Problem report cudaMalloc() returning "cudaErrorUnknown"

- Operating System

Windows XP 64-bit SP1

- Synopsis description of the problem

I have been running into cudaMalloc() problems on Windows XP 64-bit. This is not specific to any particular application. Even simple applications that just allocates little memory and frees face problems after invoking them successively for more than around 15 times.

- Detailed description of the problem

I have a Windows XP 64-bit setup on which I run 32-bit apps using 32-bit cudart.dll. I am not sure, at the momment, if this problem is specific to this setup.
Just write a simple application that would do a “cudaMalloc() and then do a cudaFree() and exit”. Lauch it more than 15 times… You will find that cudaMalloc() returns cudaErrorUnknown at some point. make sure your application is compiled as 32-bit and you use a 32-bit cudart.dll
Note that My development machine is 32-bit. So, I write programs on this 32-bit machine and ship it with cudart.dll and run the same on 64-bit machine. You may need to copy the Windows CRT dir (VCDIR/VC/redist/x86/Microsoft.VC80.CRT…) to the place where you run your app. App is compiled in release mode. I have not tried debug configuration yet.

- CUDA toolkit release version

CUDA 2.0 WinXP 64-bit, applocal cudart.dll is 32-bit CUDA 2.0

- SDK release version

The one that comes with CUDA 2.0 from the official site.

- Compiler for CPU host code

VS8 2005 SP1 (32-bit development machine)
VS9 2008 (64-bit testing machine) – jus in case if this matters – i dont use this for compilation.
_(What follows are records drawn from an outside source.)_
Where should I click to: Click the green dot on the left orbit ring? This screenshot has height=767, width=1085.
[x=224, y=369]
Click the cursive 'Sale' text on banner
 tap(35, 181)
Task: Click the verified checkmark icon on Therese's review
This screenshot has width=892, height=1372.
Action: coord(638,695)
Just that it is installed on testing machine

[b]- System description including:

CPU type, CPU speed, installed system RAM, system type and model, video cards installed in the system, chipset type[/b]

CPU type: AMD64
CPU Speed: 2.41GHz (there r two of them)
System type and model: not sure (I am away frm the sys at the momment)
Video cards: 8800 GTX (the only card, primary)
chipset type: Model: AMD690G/V ; Manufacturer: Gigabyte:
Award BIOS Code: 08/06/2007 - RS690V - SB600 - 6A669G01C-00

I am attaching a bug report with the same details in case that would be handy.
cudaMallocBugReport.txt (2.06 KB)

Jusss promoting to top to find some1’s attention…

Appreciate a response…

Yet another user has also reported the same issue:

Look @ Malang’s comments @

Kindly do something about this…

Thanks for reporting this, we’re looking into it. Does it happen with the CUDA 2.1 beta too?

Thank you Simon! I am relieved now…

I have not tested CUDA 2.1 Beta yet.

Since some of our prospective customers are in CUDA 2.0 – we wont be testing CUDA 2.1 in near future.

Just my 2 cents here:

I am sure you guys muss be expert @ this. but just my cents – could help somebody…
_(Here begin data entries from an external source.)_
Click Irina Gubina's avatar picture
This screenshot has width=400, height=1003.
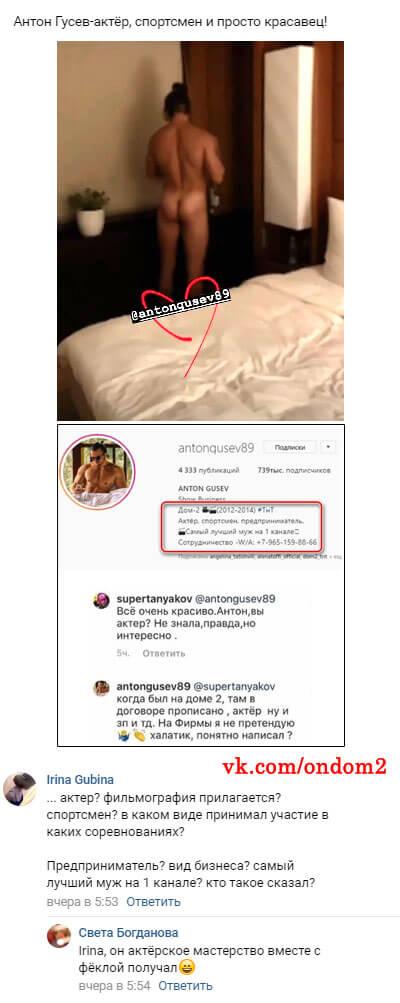click(x=20, y=789)
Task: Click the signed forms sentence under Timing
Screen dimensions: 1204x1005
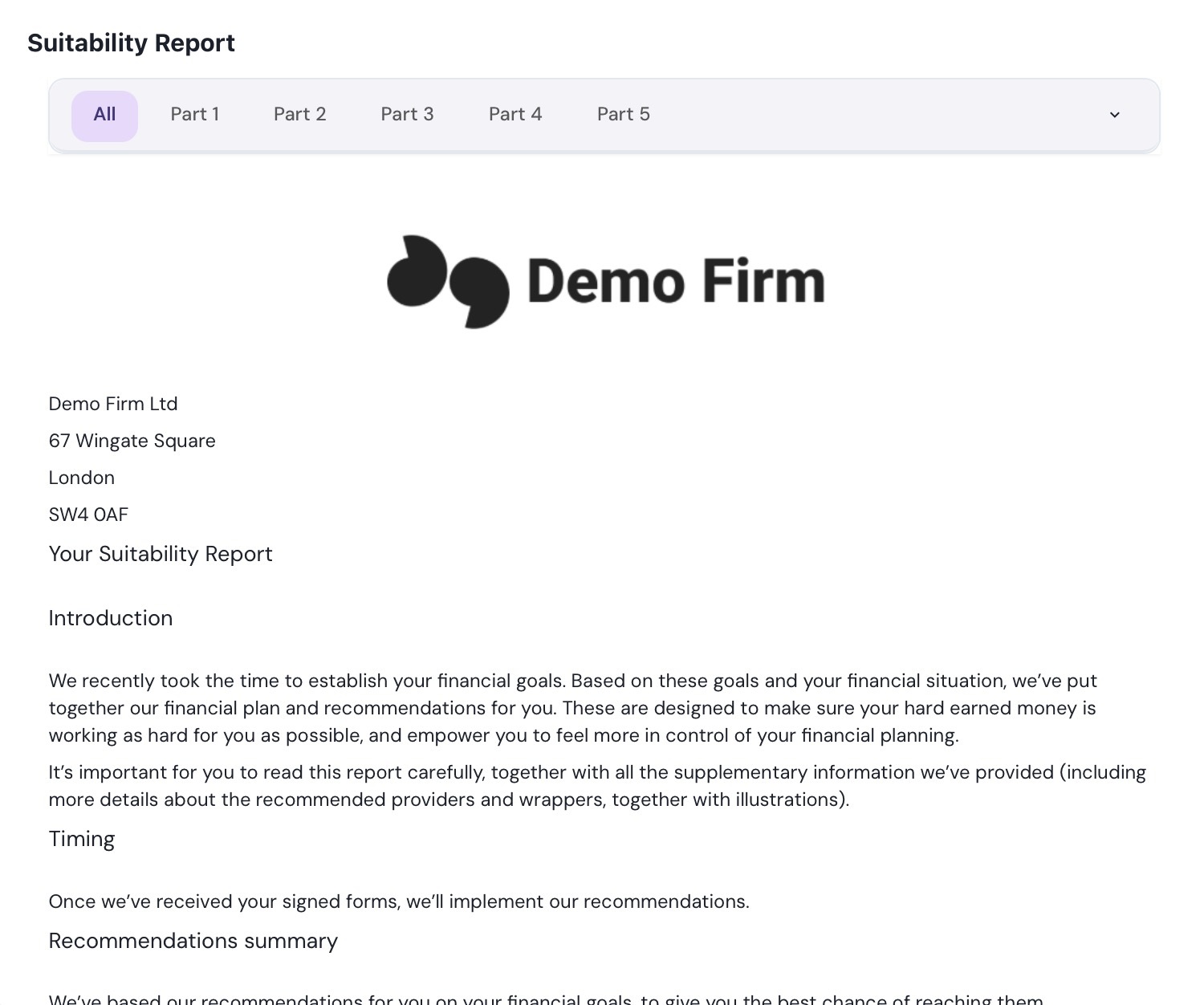Action: 399,901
I read through the following in some msdn blog. Hope you find this useful!

  1. While compiling an Application/DLL in Visual Studio – you can choose the platform to compile for.
    The default is ANY_CPU; But you could be specific saying “x86” or “x64” as well.

  2. THe problem is:
    a) if you compile your DLL as x86 – you are marking it as strictly 32-bit. i.e. a 64-bit application developed on XP 64-bit CANNOT use your DLL.
    B) If you compile you DLL as x64 - you are marking it as strictly 64-bit. i.e. a 32-bit application developed on XP-32 bit CANNOT use your DLL.
    c) If you compile your DLL as “ANY_CPU” – you are marking it as general i.e. both 64-bit as well as 32-bit applications can use your DLL.

So, if you do NOT have anything specific to 64-bit in your cudart (not sure what could be specific to 64-bit…) – one should consider compiling your DLLs as “ANY_CPU”

That way, you wont have the problem of shipping a separate 32-bit cudart.dll on 64-bit platforms…

Best Regards,

I tested it on Windows XP 64-bit SP2 – The problem persists

I tested it with the driver that tmurray released (the one that fixed Watchdog issues) - THe problem persists…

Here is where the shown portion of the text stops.